The use of Habitat Suitability Models for environmental impact assessment

Disturbances to wildlife populations and their habitats is an inescapable outcome for a finite earth system which is home to a human population necessitating evermore resources to sustain its wants and needs. Inherently, an EIA serves to enhance the conservation and management of wildlife through careful screening, scoping, prediction, mitigation and monitoring of project activities. To maximize an EIA’s efficacy, valuable tools for collecting and processing data need to be at the disposition of scientists and practitioners. In recent years, models predicting species spatial distribution and habitat requirements have become prominent tools in wildlife management (Syartinilia and Tsuyuki 2008). The Habitat Suitability (HS) model is a perfect example of such a tool. HS models essentially predict the suitability of habitat for a target species based on its known affinities with environmental variables, consequently enabling the prediction of species spatial distribution (Hirzel et al 2006).
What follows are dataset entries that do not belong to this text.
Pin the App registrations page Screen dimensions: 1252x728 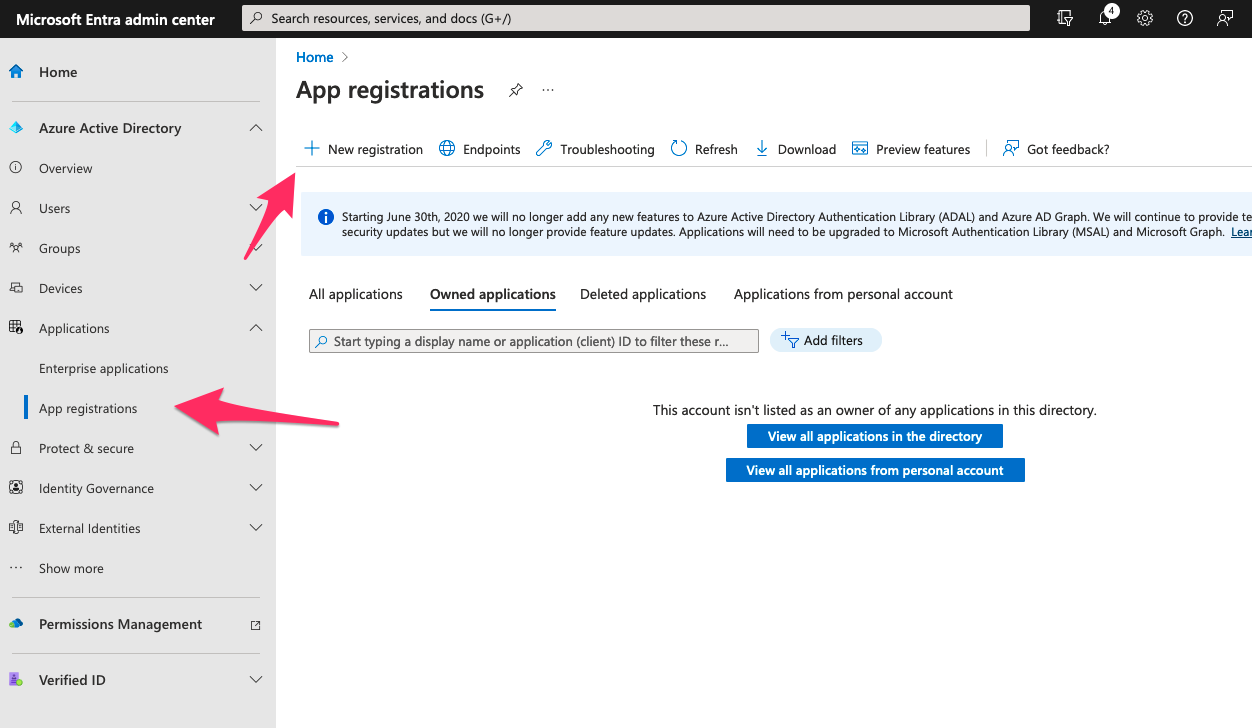tap(516, 90)
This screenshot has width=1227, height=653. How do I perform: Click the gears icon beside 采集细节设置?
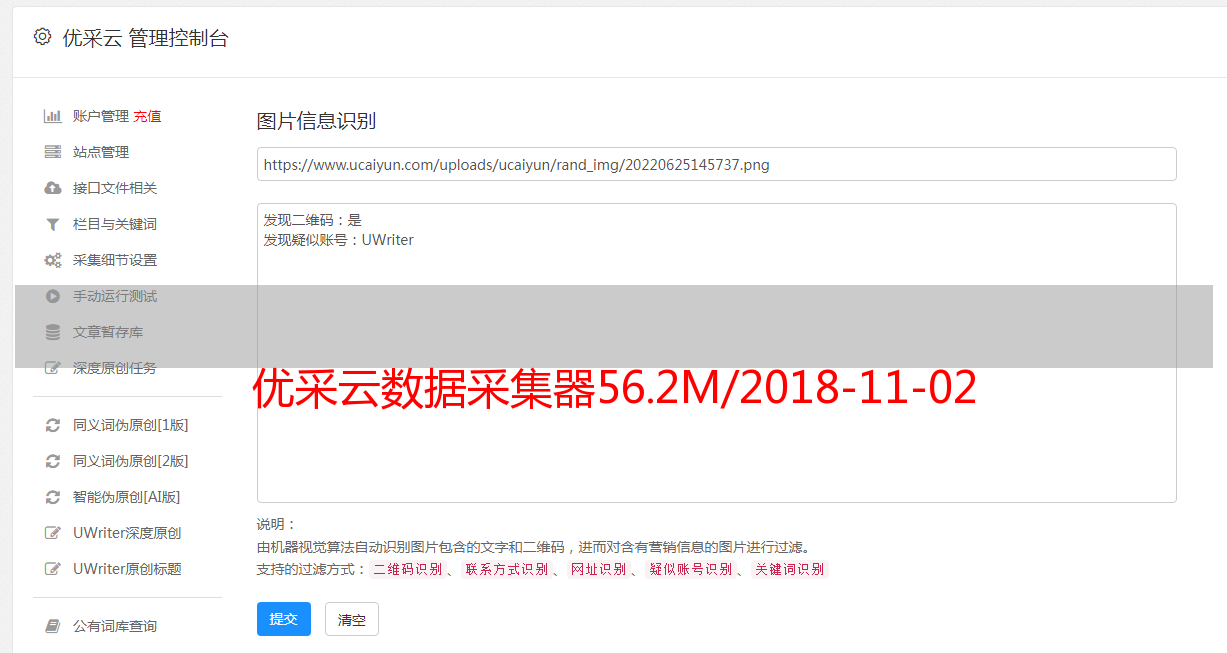(53, 260)
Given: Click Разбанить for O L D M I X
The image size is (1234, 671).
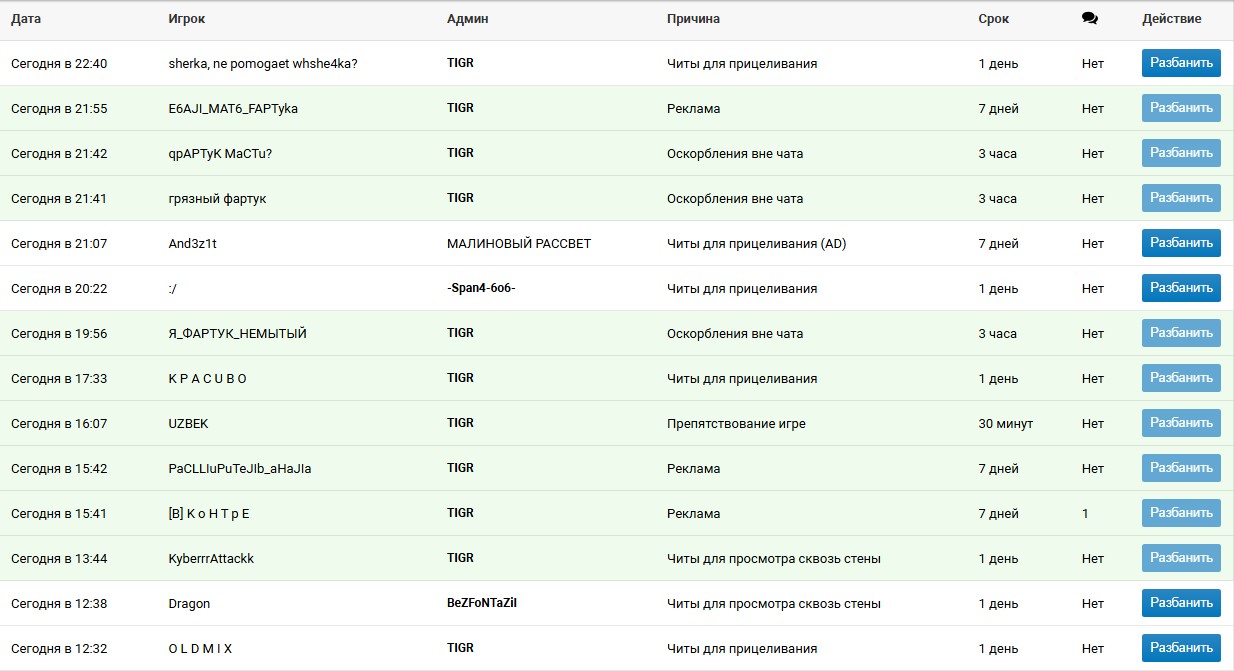Looking at the screenshot, I should pyautogui.click(x=1181, y=648).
From such a model can be produced HS maps, like the one seen below which predicts the spatial distribution of the black capped vireo based on vegetation.

Black-capped vireo presence data and predicted probability of vireo presence from a vegetation composition map (VEG, 10-m resolution), LiDAR-derived measures of vegetation structure (LiDAR, 25-m resolution), and a map of soil depth (SOIL DEPTH, 10-m resolution).. (Wilsey et al. 2012)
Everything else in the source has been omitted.